I was fascinated by a couple of photos I saw at the NYC Transit Museum when I visited it in January of the Brighton Line, a steam rail line that ran north-south in Kings County, serving mainly to bring commuters from the Coney Island and Brighton Beach shorelines to the els in northern Brooklyn, and ultimately over the Brooklyn Bridge into Manhattan.
In 1877, the Brooklyn, Flatbush and Coney Island Railway was incorporated, opening the next year in 1878. It originally ran from the Prospect Park entrance at Flatbush and Ocean Avenues south to the Brighton Beach Hotel, built near the water’s edge.
After 1882, when the Long Island Rail Road took over a BF&CI competitor, the New York and Manhattan Beach Railroad, it found itself competing with itself for suburban railroad customers. The NY&MB had been created by LIRR chief Austin Corbin before that railroading giant assumed control of the LIRR, and accordingly, the LIRR evicted the BF&CI from its trackage at the end of 1883 after just six years in service. BF&CI service was truncated to the Bedford Terminal at Frankin and Atlantic Avenues, where there was a turntable for turning the steam engines.

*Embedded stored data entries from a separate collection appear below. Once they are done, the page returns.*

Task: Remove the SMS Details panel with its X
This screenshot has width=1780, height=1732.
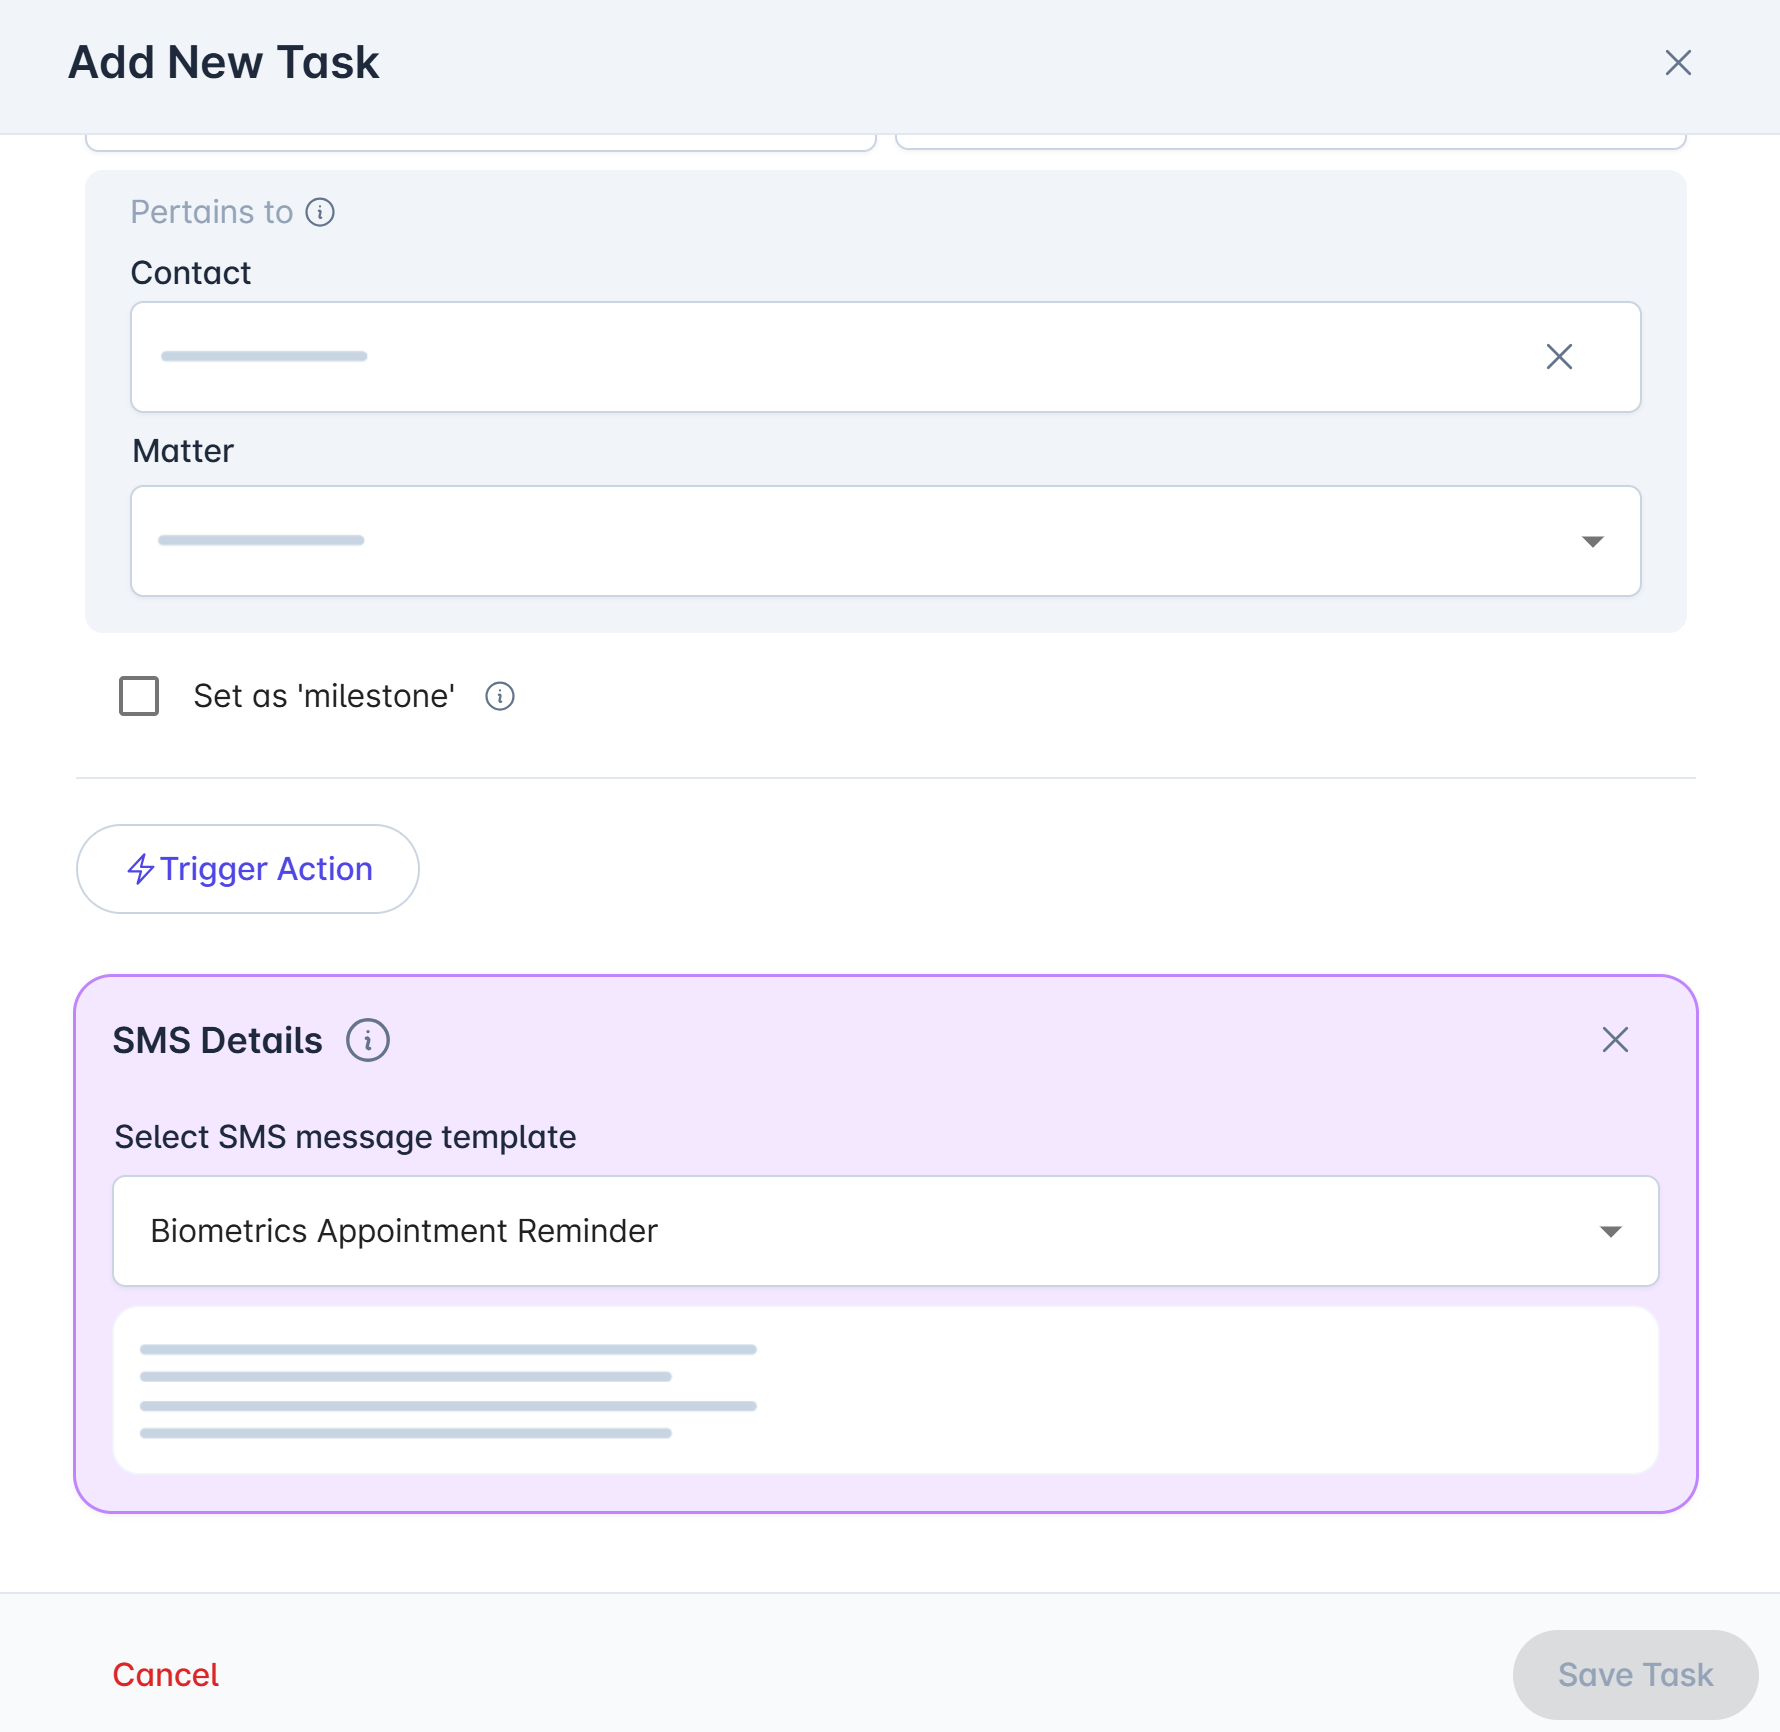Action: pos(1615,1040)
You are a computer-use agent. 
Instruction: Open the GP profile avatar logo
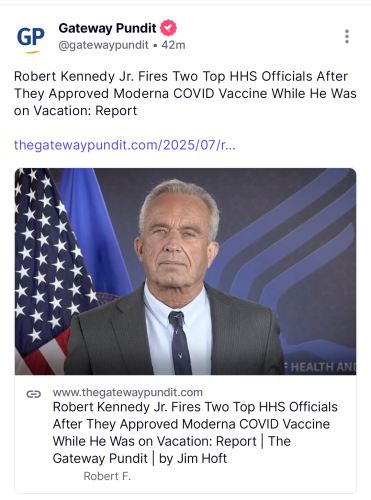31,38
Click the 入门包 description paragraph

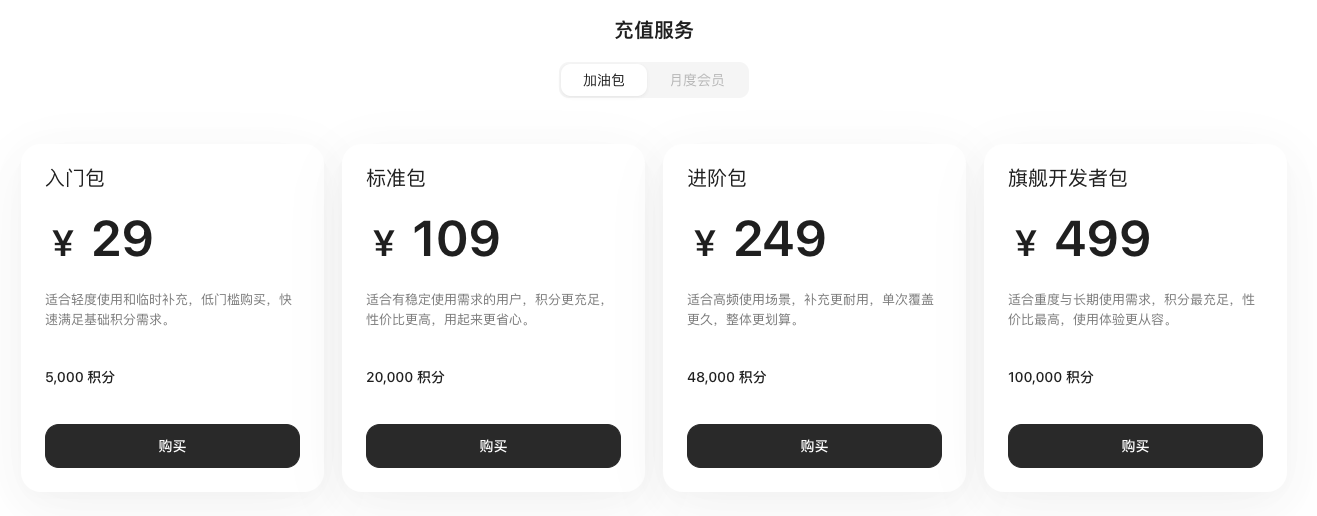169,309
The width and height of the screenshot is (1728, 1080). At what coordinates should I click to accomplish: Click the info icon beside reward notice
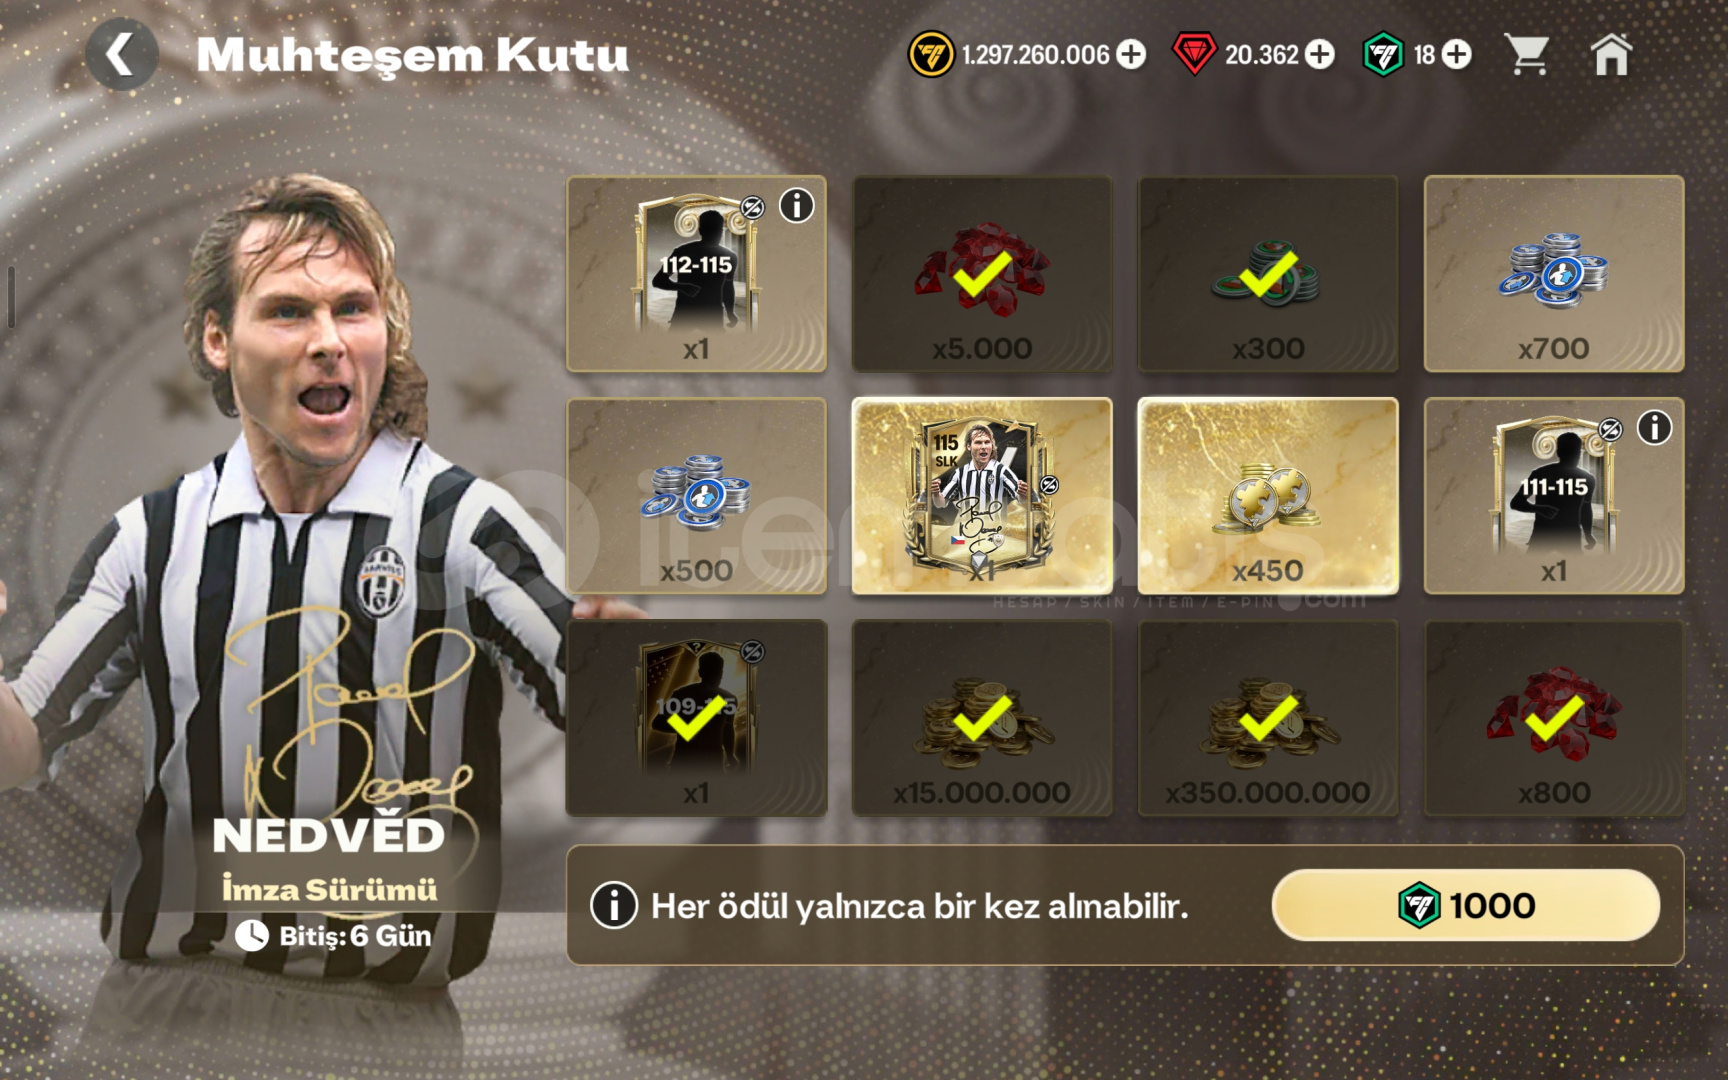(x=614, y=906)
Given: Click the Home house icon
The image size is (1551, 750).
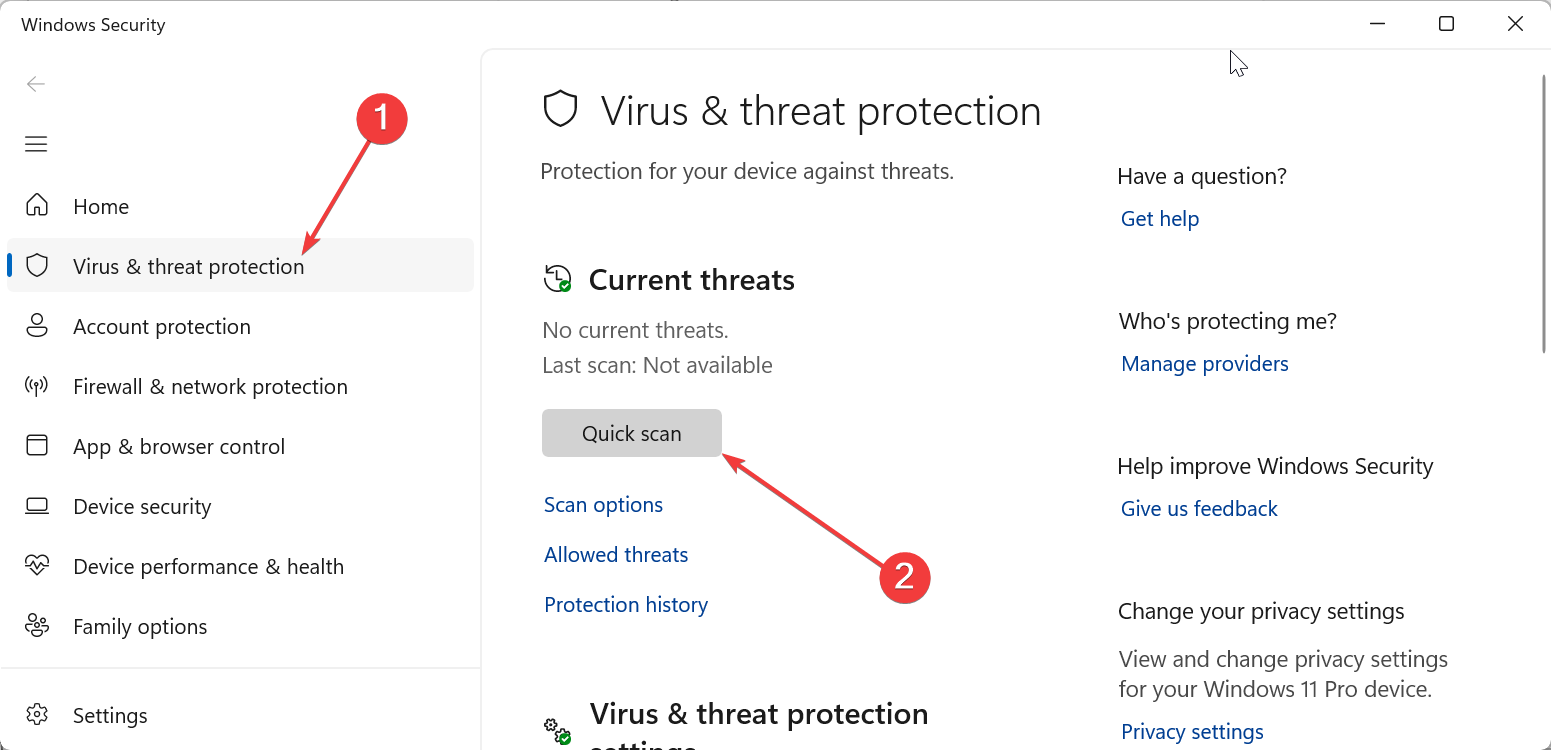Looking at the screenshot, I should click(37, 206).
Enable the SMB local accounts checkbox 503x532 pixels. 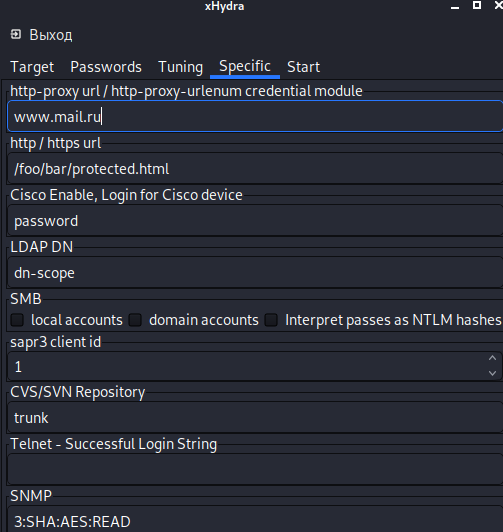pyautogui.click(x=17, y=320)
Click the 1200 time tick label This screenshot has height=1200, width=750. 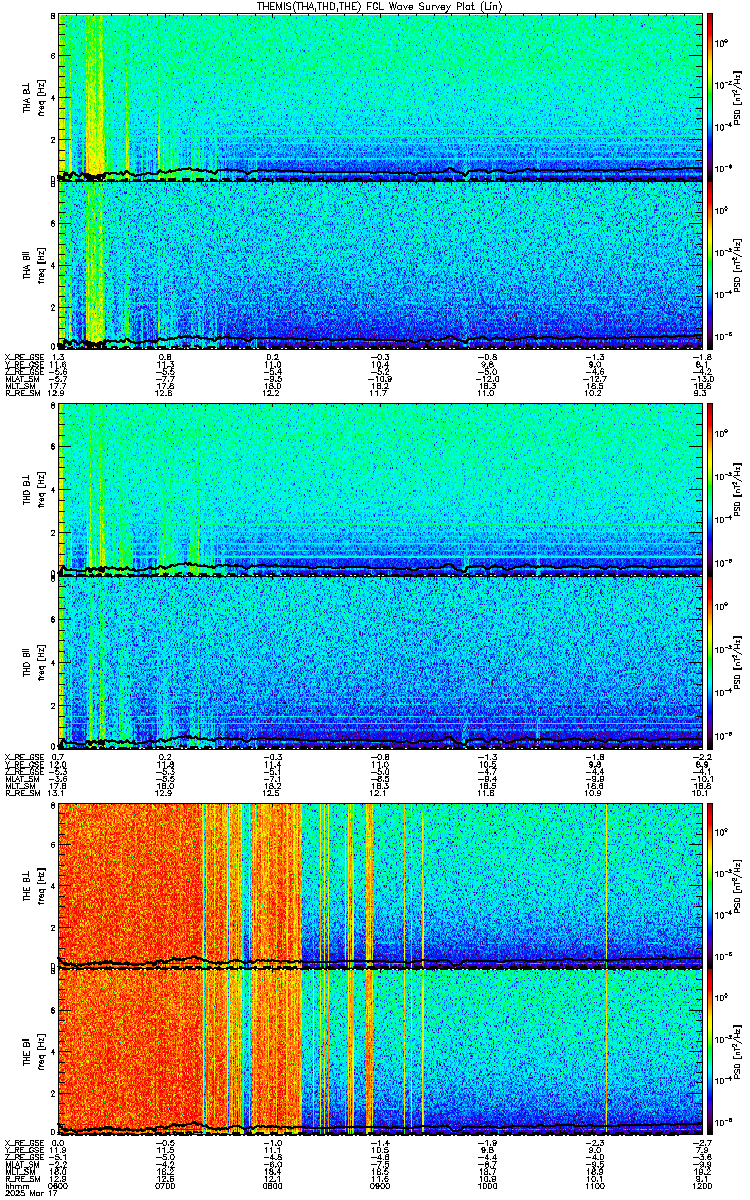click(x=701, y=1185)
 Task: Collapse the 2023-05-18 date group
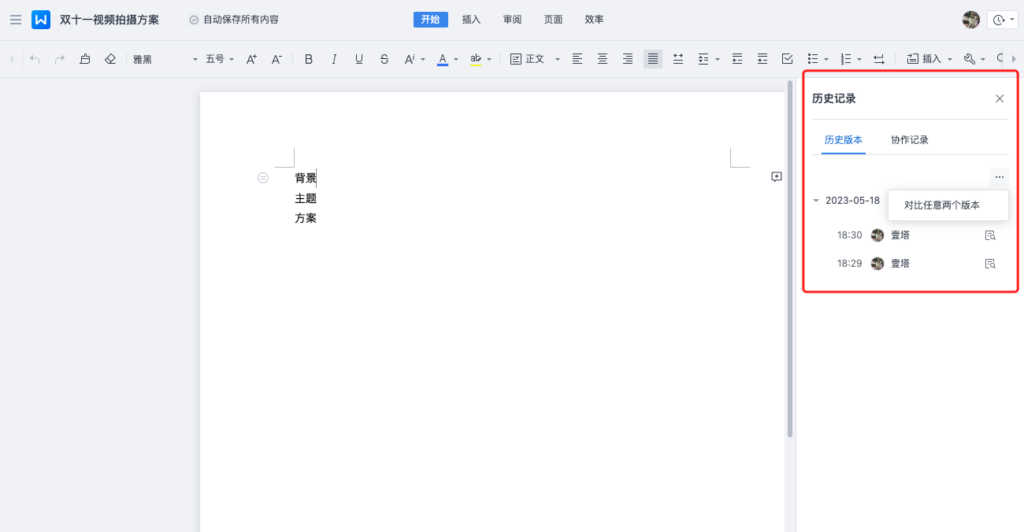tap(816, 200)
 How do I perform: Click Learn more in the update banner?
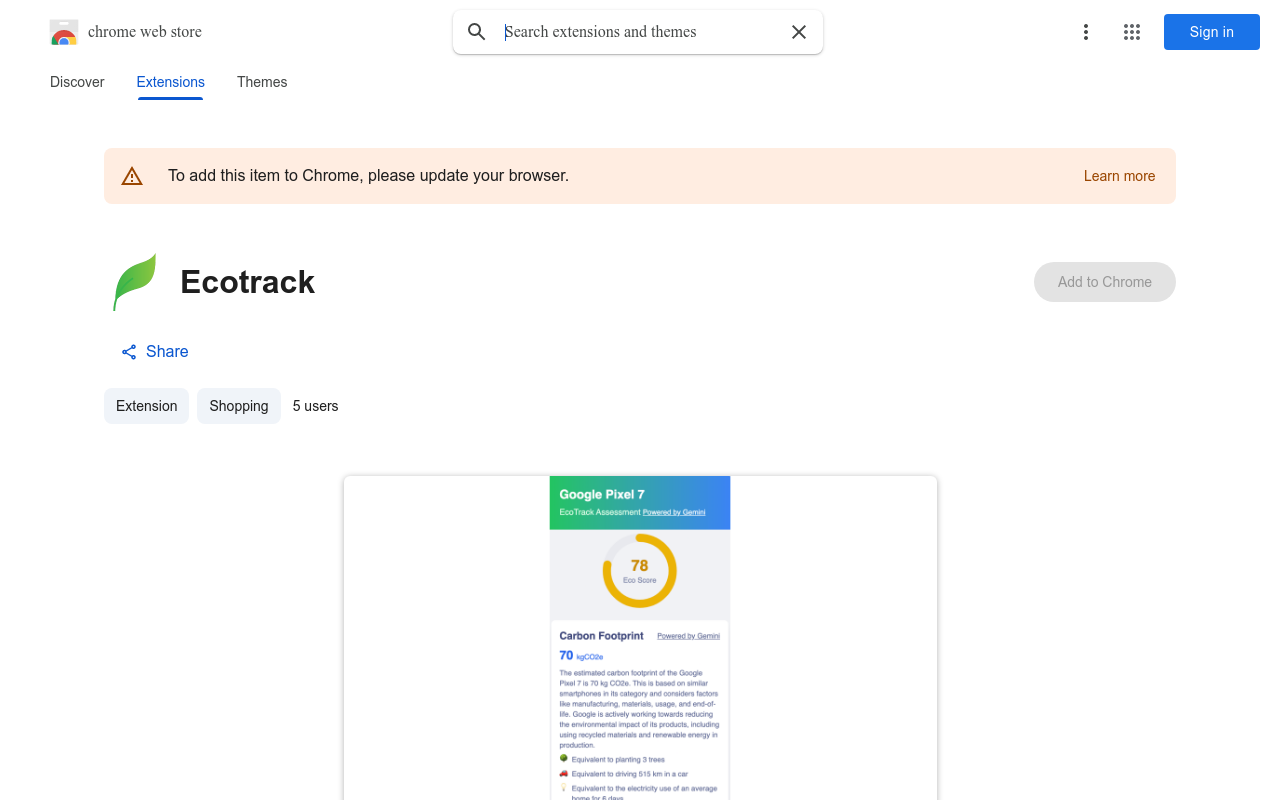coord(1119,175)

No longer having a desirable northern terminal, the BF&CI was forced into bankruptcy and was reorganized in 1887 as the Brooklyn and Brighton Beach Railroad. The next year the Brighton Beach Hotel was moved inland–by railroad–to keep it from slipping into the sea. In 1896, the problem of what to do with the northern end of the line was solved when a ramp was built to connect new Kings County Elevated that ran along Fulton Street to the Brooklyn & Brighton Beach from a junction at Franklin and Fulton, bridging Atlantic Avenue and connecting to the Brighton several blocks south of that point.
The Fulton elevated ran from downtown Brooklyn over Fulton Street out to Jamaica and was completed in 1893; the connection with the Brooklyn & Brighton Beach completed in 1896 was built to carry the B&BB over its old partner, the LIRR, which was still operating at grade along Atlantic Avenue. This portion of the LIRR was itself submerged in a tunnel under this part of the avenue from 1903-1905. In 1896, the same year the B&BB was leased to the Kings County Elevated, a new entity was created to unite Brooklyn’s surface and elevated lines: the Brooklyn Rapid Transit Company, the BRT. The Fulton-Brighton Beach connection is known today as the Franklin Shuttle.
Beginning in 1905, the Brighton Beach was brought to its present-day arrangement by eliminating all grade crossings. The northern part would be on an elevated structure; south of about Prospect Place, trains would run in an open cut; and south of Foster Avenue, trains would run on an embankment created from land excavated to submerge the Bay Ridge Branch of the LIRR in its own open cut. Many cross streets would be depressed to travel under the embankment, but some, such as Avenues I and X, would stop at the embankment, vexing travelers to this day. Brighton Beach BRT service continued along the parallel LIRR Manhattan Beach branch while the grade crossing elimination project was underway.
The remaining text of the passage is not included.